Sulla base dei dati elaborati dalla Cgia di Mestre e riportati da NewsPrima, infatti, nel giro di dieci anni gli occupati sul nostro territorio passeranno dai 719.078 del 2025 ai 690.152 previsti per il 2035, con quindi 28.926 lavoratori in meno, pari al -3,9 per cento.

Le cifre in Italia

Il tutto a fronte di una previsione in Italia di un totale di quasi tre milioni di occupati in meno (2.908.000) entro un decennio, con un tasso di disoccupazione arrivato al 6 per cento a marzo di quest'anno, dovuto a diversi fattori ma che certo non aiuta.

All’inizio del 2025, questa fascia demografica contava 37,3 milioni di persone, ma si prevede che la platea nel 2035 scenderà a 34,4 milioni (-7,8 per cento). In Lombardia, invece, si dovrebbe passare dagli attuali 6.433.550 lavoratori ai 6.243.842 del 2023, ovvero 189.708 in meno, pari al -2,9 per cento.

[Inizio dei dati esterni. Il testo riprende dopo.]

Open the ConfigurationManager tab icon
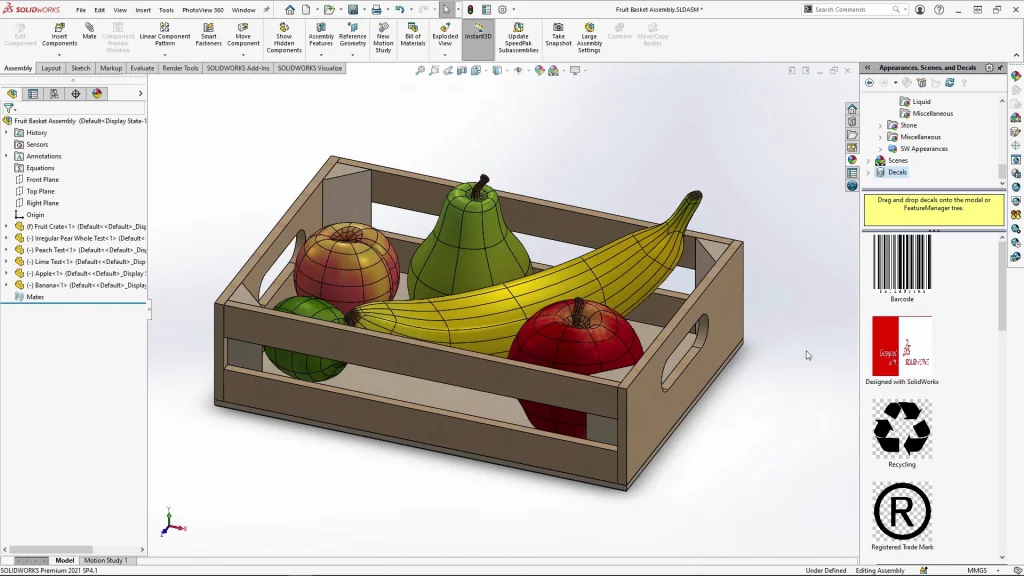 pyautogui.click(x=54, y=94)
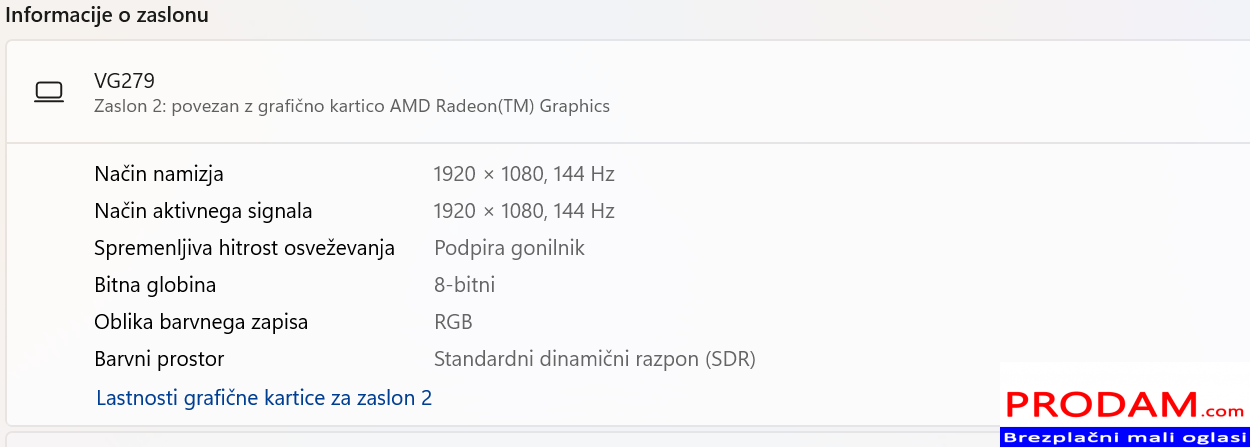Click the Spremenljiva hitrost osveževanja label
Screen dimensions: 1250x447
point(244,248)
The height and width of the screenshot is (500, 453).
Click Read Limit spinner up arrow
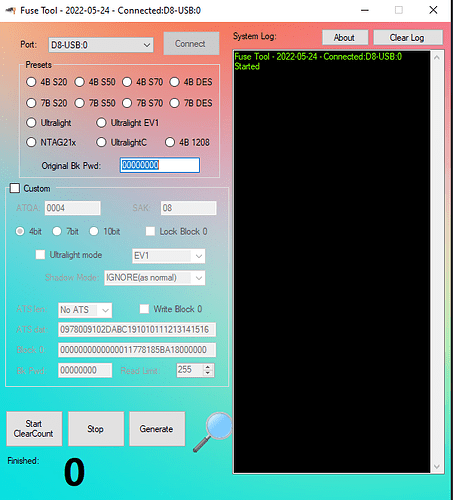click(x=208, y=367)
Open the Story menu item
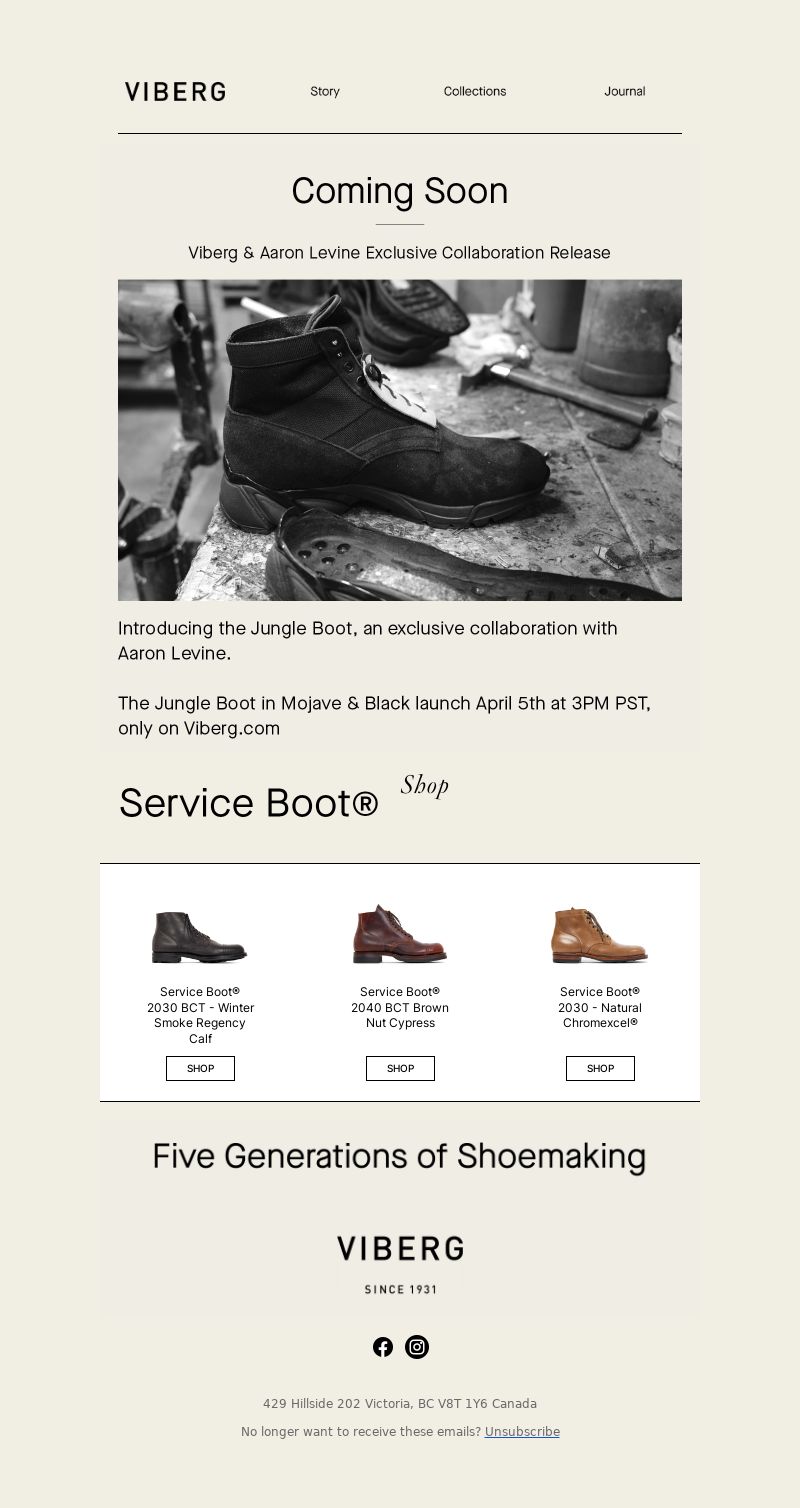This screenshot has height=1508, width=800. 325,91
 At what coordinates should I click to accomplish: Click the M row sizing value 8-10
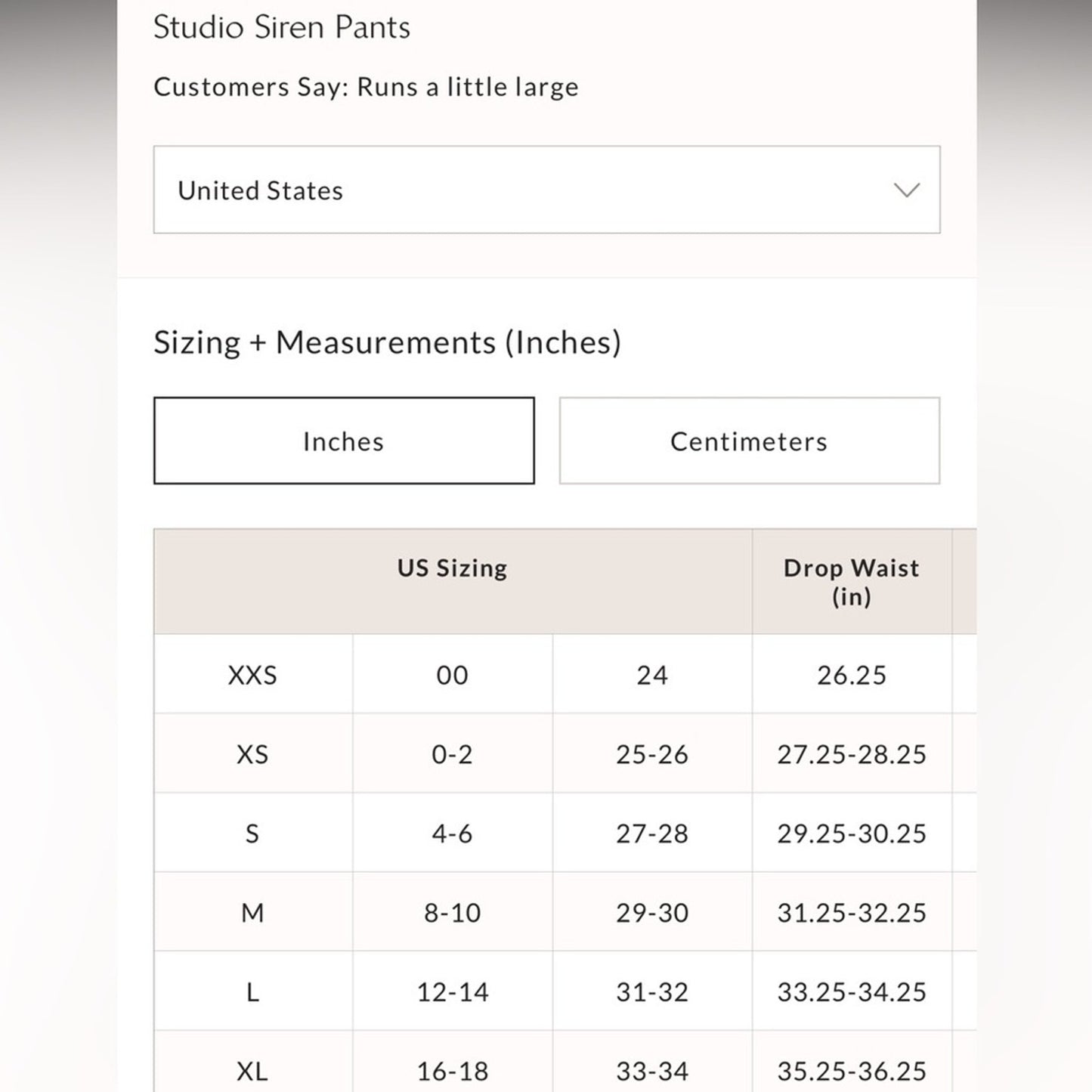[452, 913]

A vantaggio di grandi aziende e banche

Chi spera in un’inversione del trend demografico rischia di rimanere deluso, poiché - secondo lo studio - non esistono misure efficaci in grado di modificare questa tendenza in tempi ragionevolmente brevi. Inoltre, nemmeno il ricorso alla manodopera straniera potrà risolvere completamente la situazione. Di conseguenza, ci si dovrà preparare a un progressivo rallentamento del Pil.

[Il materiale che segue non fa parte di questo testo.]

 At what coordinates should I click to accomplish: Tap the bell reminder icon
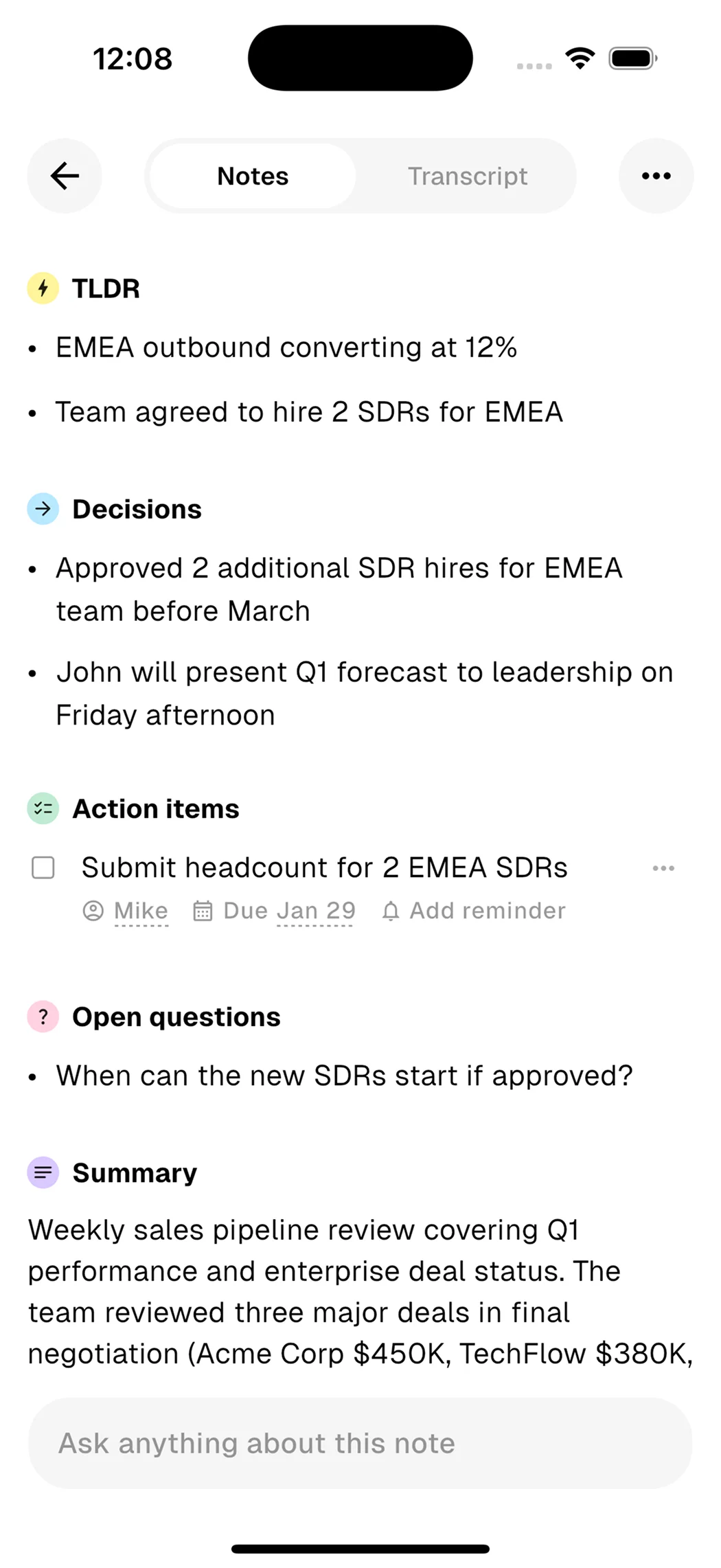pyautogui.click(x=391, y=911)
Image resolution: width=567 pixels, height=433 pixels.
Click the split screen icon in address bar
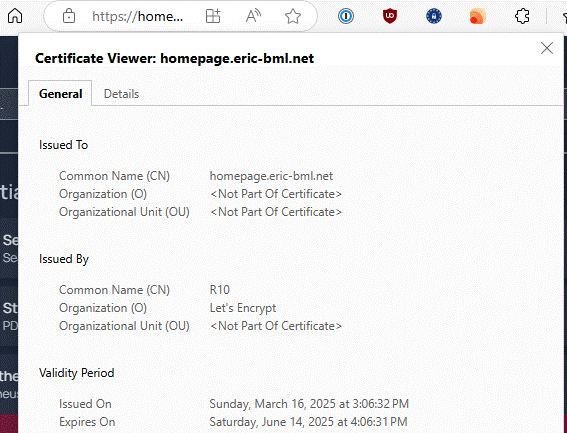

Va inoltre considerato che una società con una popolazione sempre più anziana e meno giovane, per forza di cose, dovrà affrontare un aumento rilevante della spesa previdenziale, sanitaria e assistenziale, con implicazioni molto negative anche sui conti pubblici.

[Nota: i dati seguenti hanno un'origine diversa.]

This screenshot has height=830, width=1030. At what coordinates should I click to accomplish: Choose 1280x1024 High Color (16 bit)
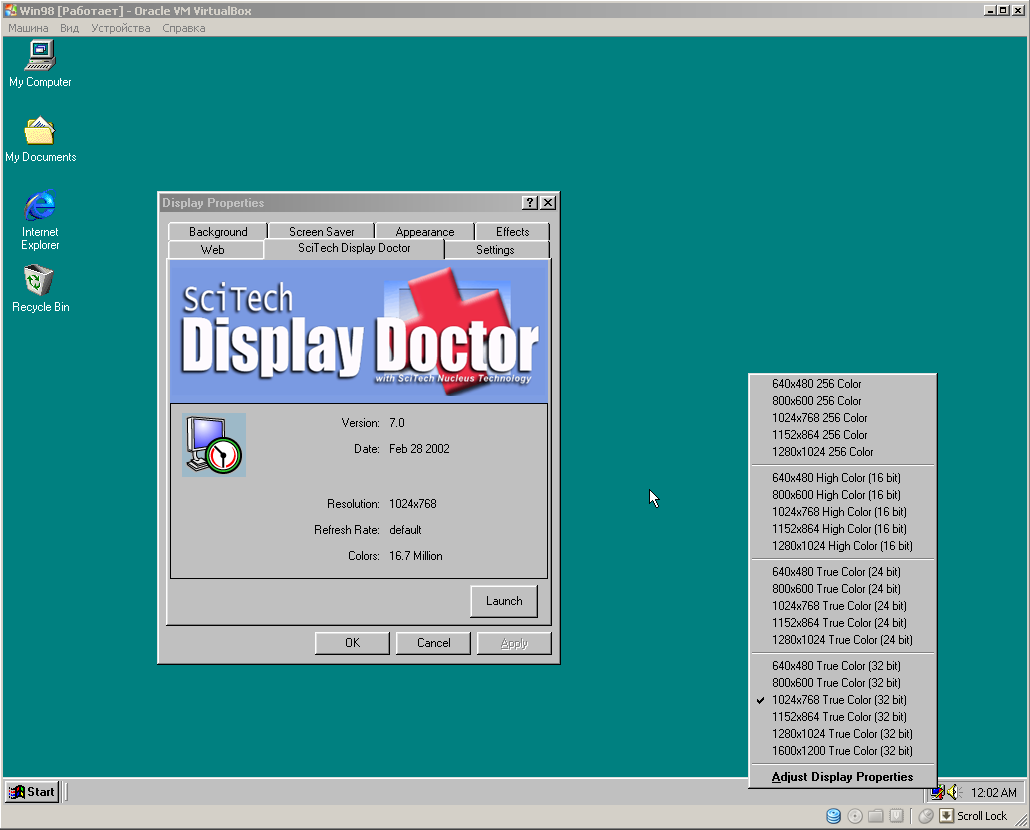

A rimanere penalizzate saranno soprattutto le piccole e medie imprese, mentre le grandi società, in grado di offrire più garanzie ai propri dipendenti, ne risulteranno avvantaggiate. Così come le banche, dato che gli anziani tendono a risparmiare maggiormente e quindi a tenere più soldi negli istituti.

Simone

Ecco la soluzione al cambio di tendenza nella natalità: far lavorare i giovani con stipendi da fame, obbligarli a pagare i contributi a generazioni di nonnini che hanno letteralmente svaligiato il sistema e chiedergli sulla base di stipendi da 1200€ mese di far anche una pensione integrativa di 200/300€ al mese. Come no !! Bravi, bene, bissss . Si vivete con 900€ al mese e fate anche figli come se piovesse. Urra !!!!

gus

Le prospettive per i giovani, a mio avviso, sono buie. Andranno in pensione più tardi con meno soldi. E non troveranno assistenza adeguata, sia per i costi che per la carenza di caregiver, stante la denatalità. I loro comportamenti sono di tipo adolescenziale: godendo di una relativa sicurezza economica, pensano al presente. Al contrario della mia generazione, che si sobbarcava di sacrifici sin da piccoli perchè i genitori ci avevano allevati nella prospettiva e speranza di migliorare nel futuro. E si facevano più figli, con meno mezzi di oggi. Ne sparo una grossa: i giovani sono vittime della, per ora, bastevolezza economica. I gà trop botép.

Massimo

@Alessandro: perché dici che i dottori sono inutili?

Alessandro

l'IA non porta meno manodopera, porta meno giornalisti, programmatori, dottori, consulenti. per lo piu gente inutile. i problemi sono ben altri.

RC

La crisi della natalità è dovuta anche dall’assenza di prospettive e di speranza per il futuro. Non siamo più nel boom economico, i giovani anche volendo mettono da parte poco.